• [Task item] The answer must be an exact copy of the lines from the one containing "Given: Switch to the 全般 tab" through the end of the records, with the pictures left out.

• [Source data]

______________________________

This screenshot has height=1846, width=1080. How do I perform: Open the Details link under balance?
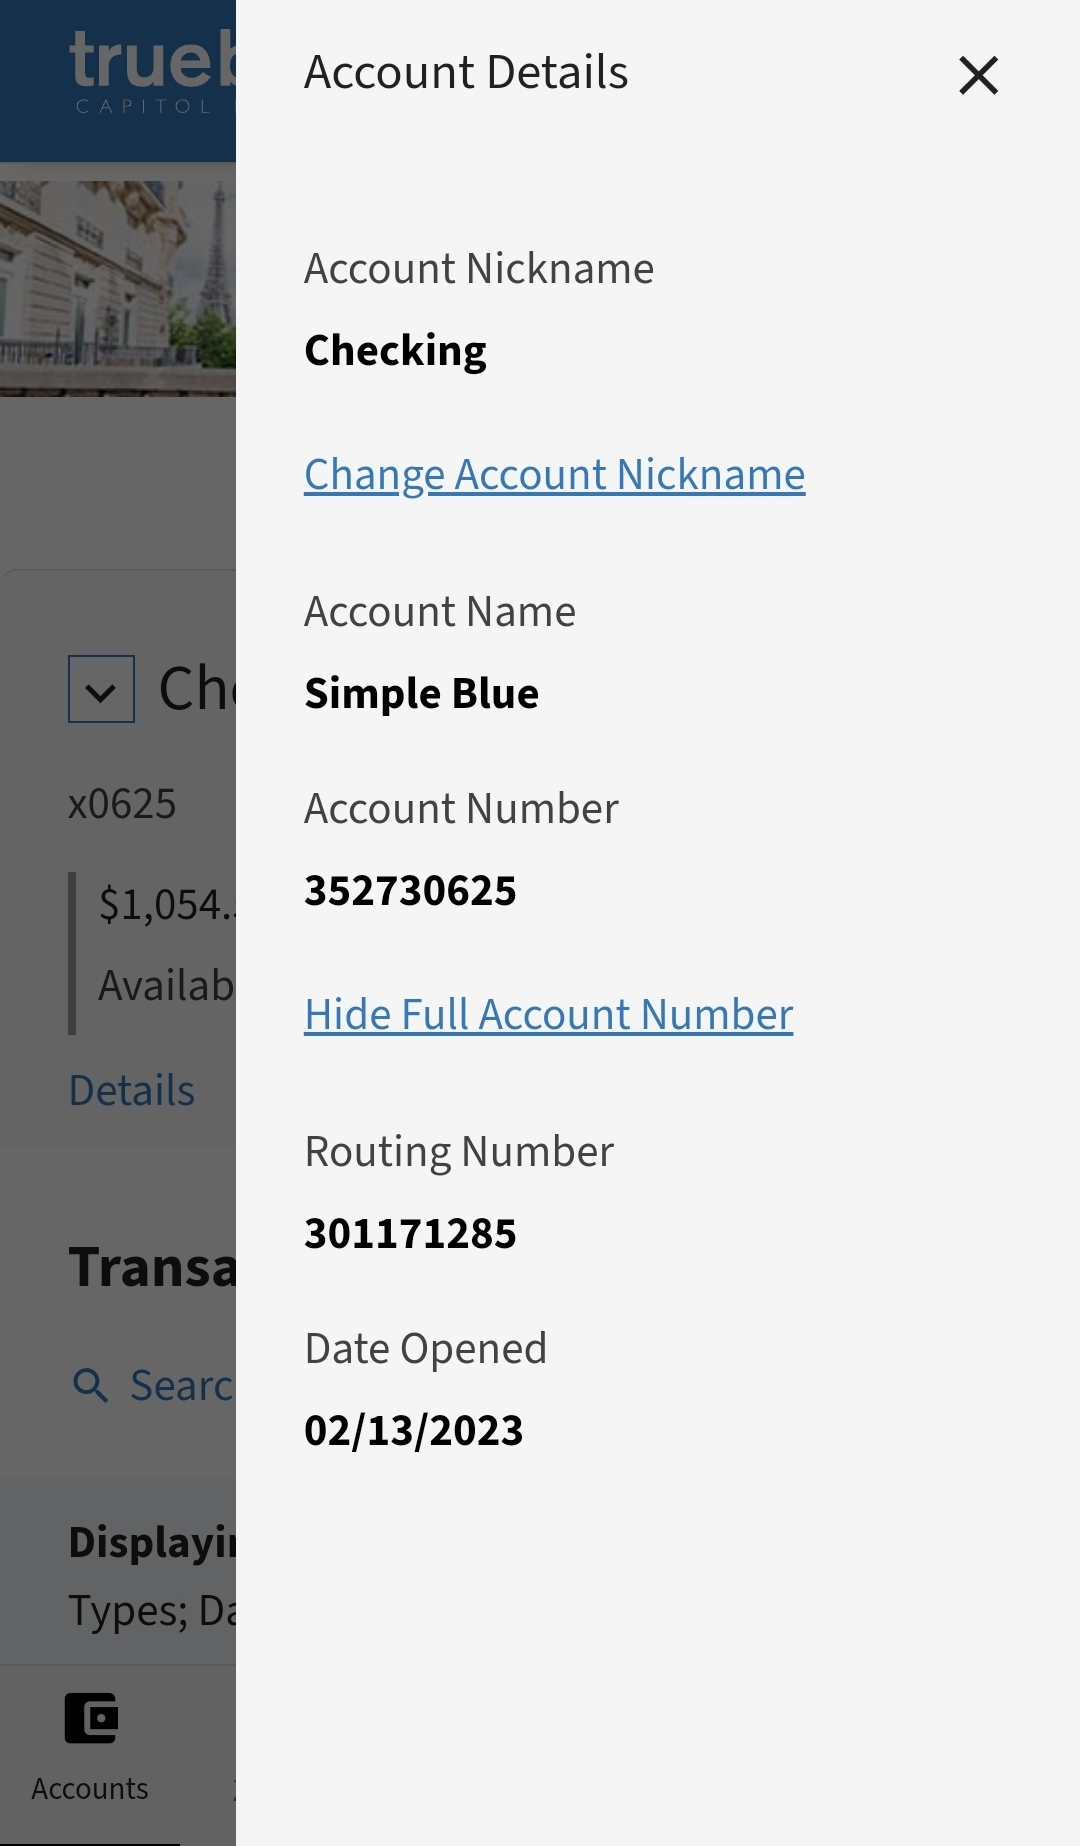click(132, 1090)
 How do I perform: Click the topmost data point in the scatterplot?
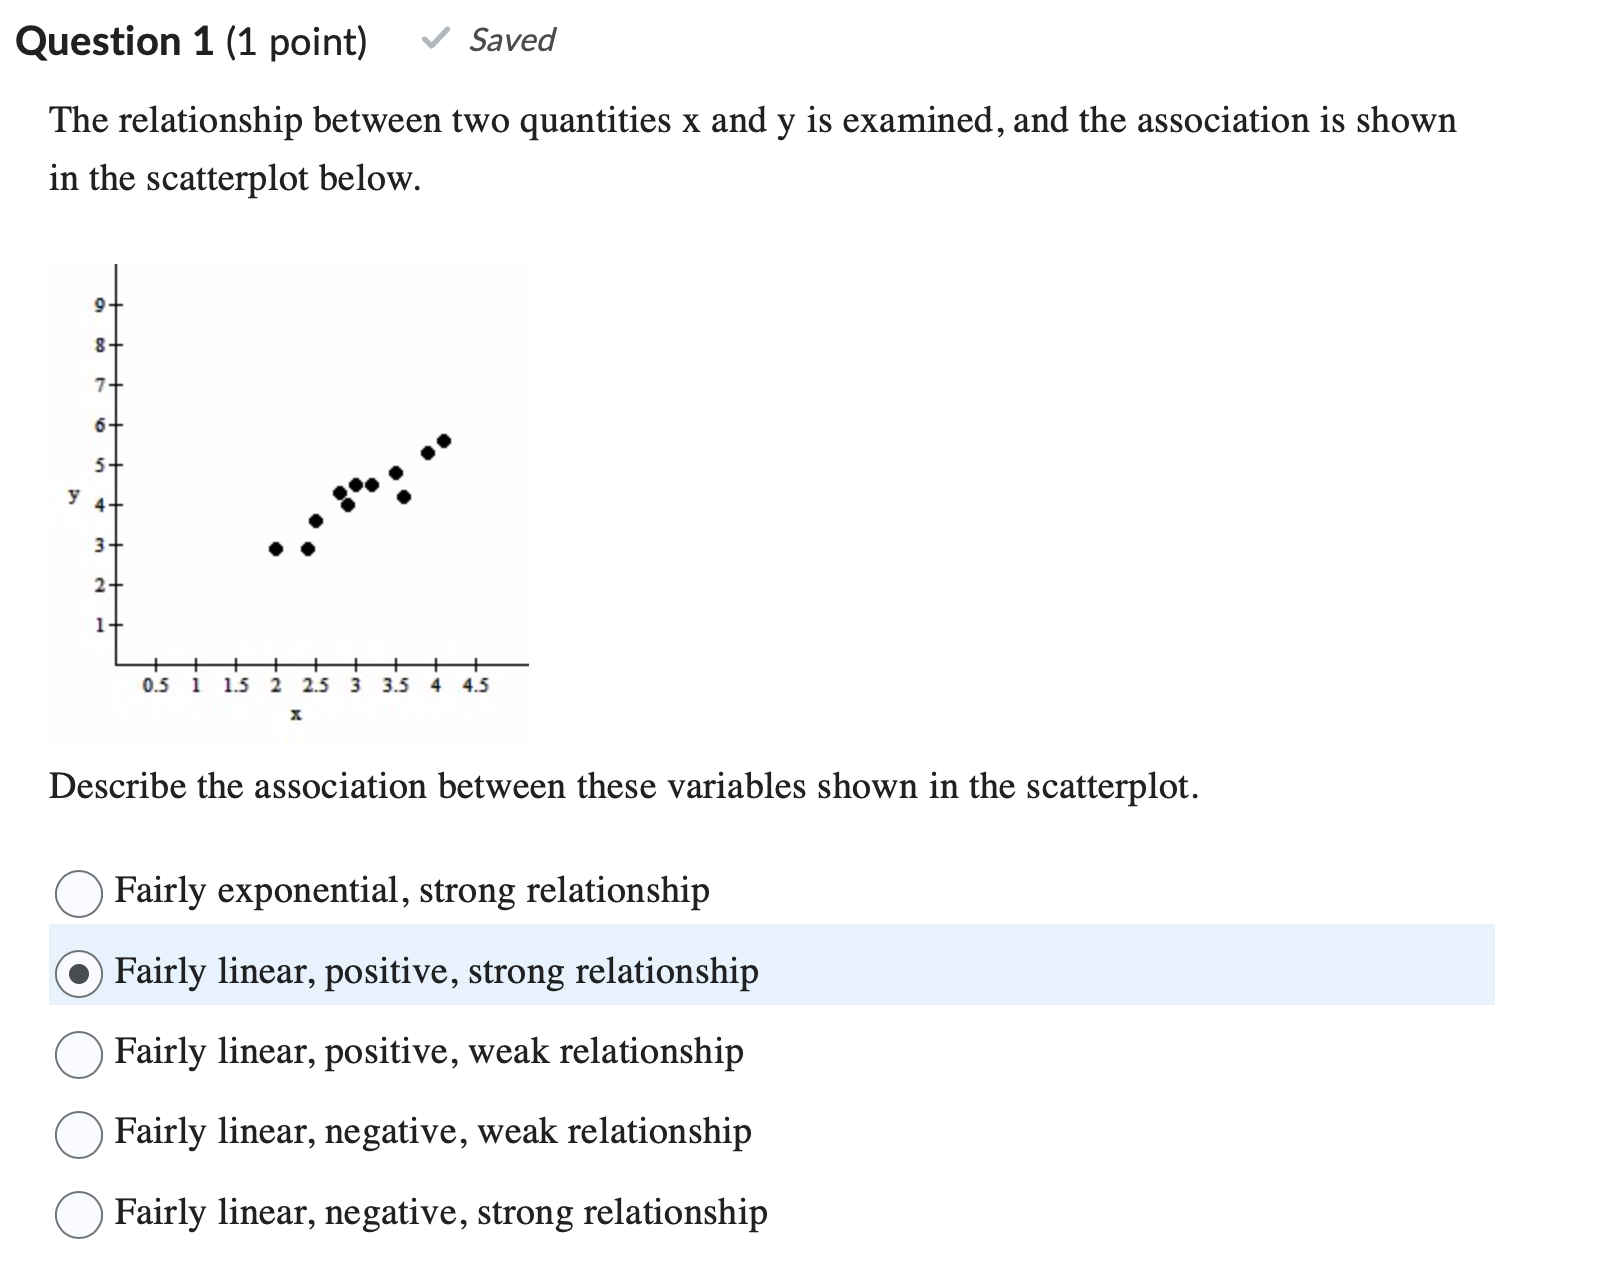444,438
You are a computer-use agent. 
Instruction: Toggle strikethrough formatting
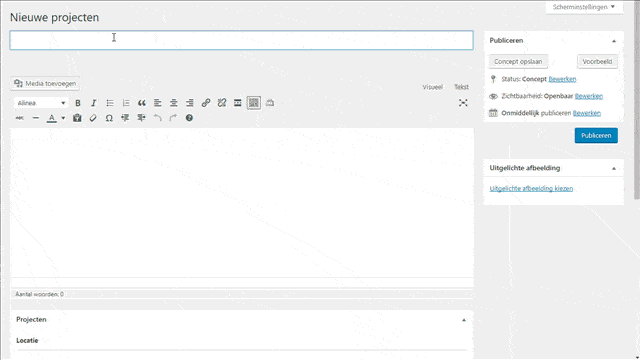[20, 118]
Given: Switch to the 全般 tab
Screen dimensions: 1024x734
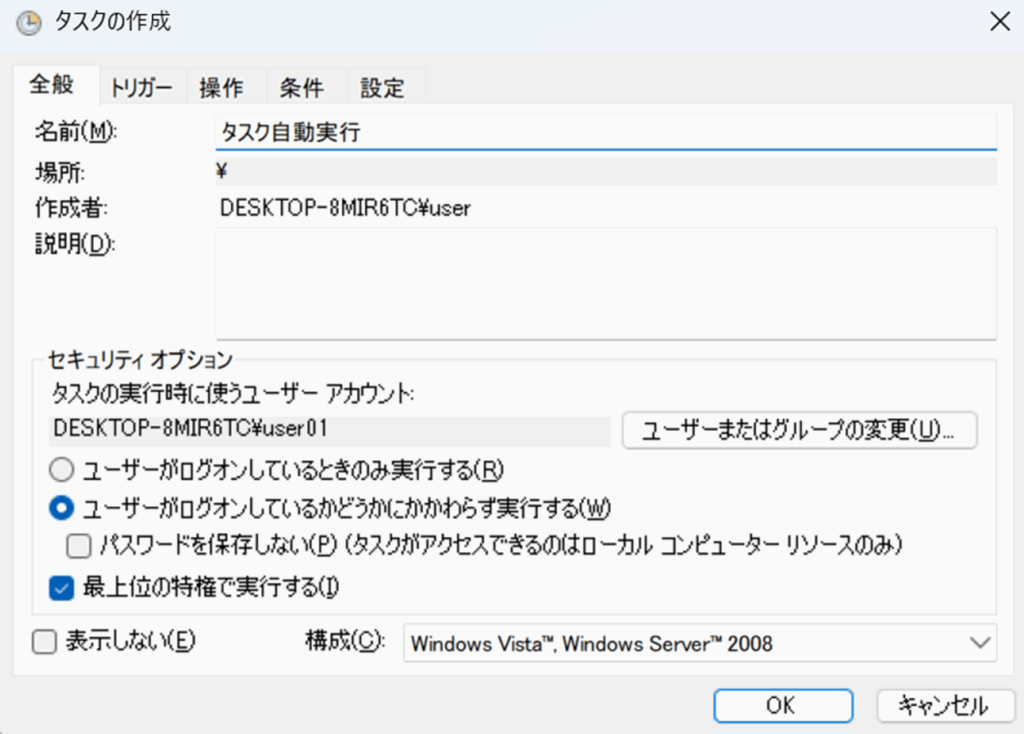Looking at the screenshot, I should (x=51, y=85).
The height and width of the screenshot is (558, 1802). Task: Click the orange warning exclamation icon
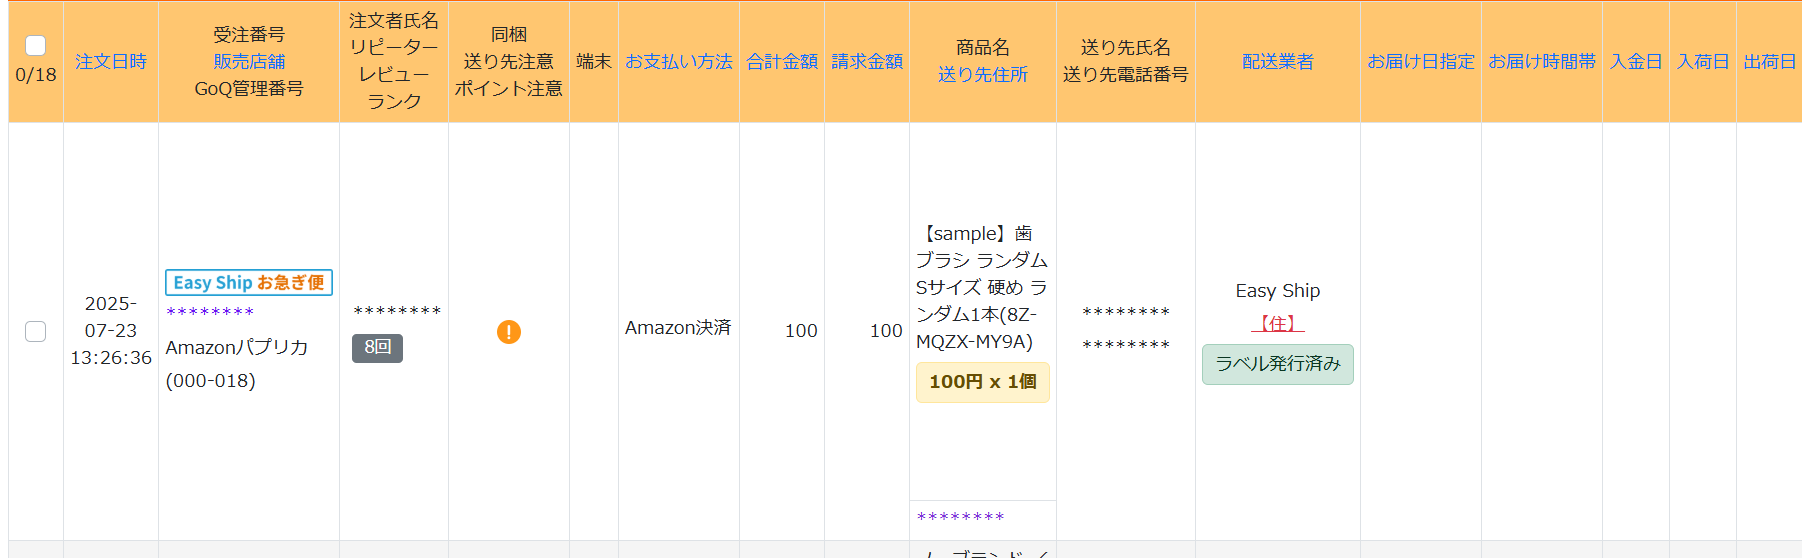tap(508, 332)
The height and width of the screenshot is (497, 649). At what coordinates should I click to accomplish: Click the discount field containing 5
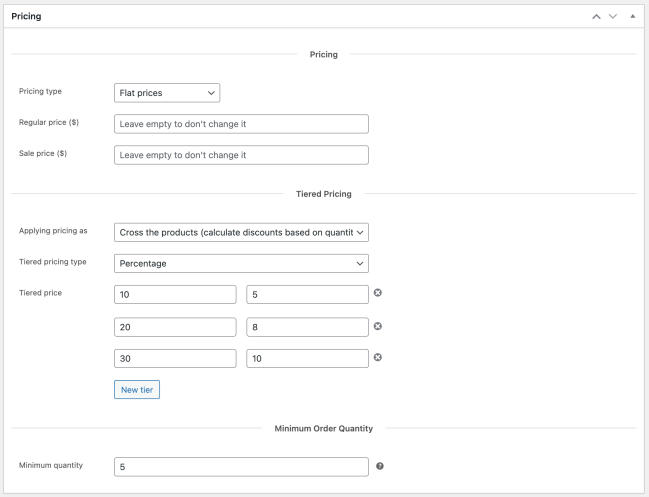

______________________________

• [Solution for this exercise]
Given: Switch to the 全般 tab
Screen dimensions: 1024x734
Looking at the screenshot, I should (x=51, y=85).
The height and width of the screenshot is (558, 1802). Task: Click the orange warning exclamation icon
tap(508, 332)
The height and width of the screenshot is (497, 649). At what coordinates should I click to accomplish: Click the discount field containing 5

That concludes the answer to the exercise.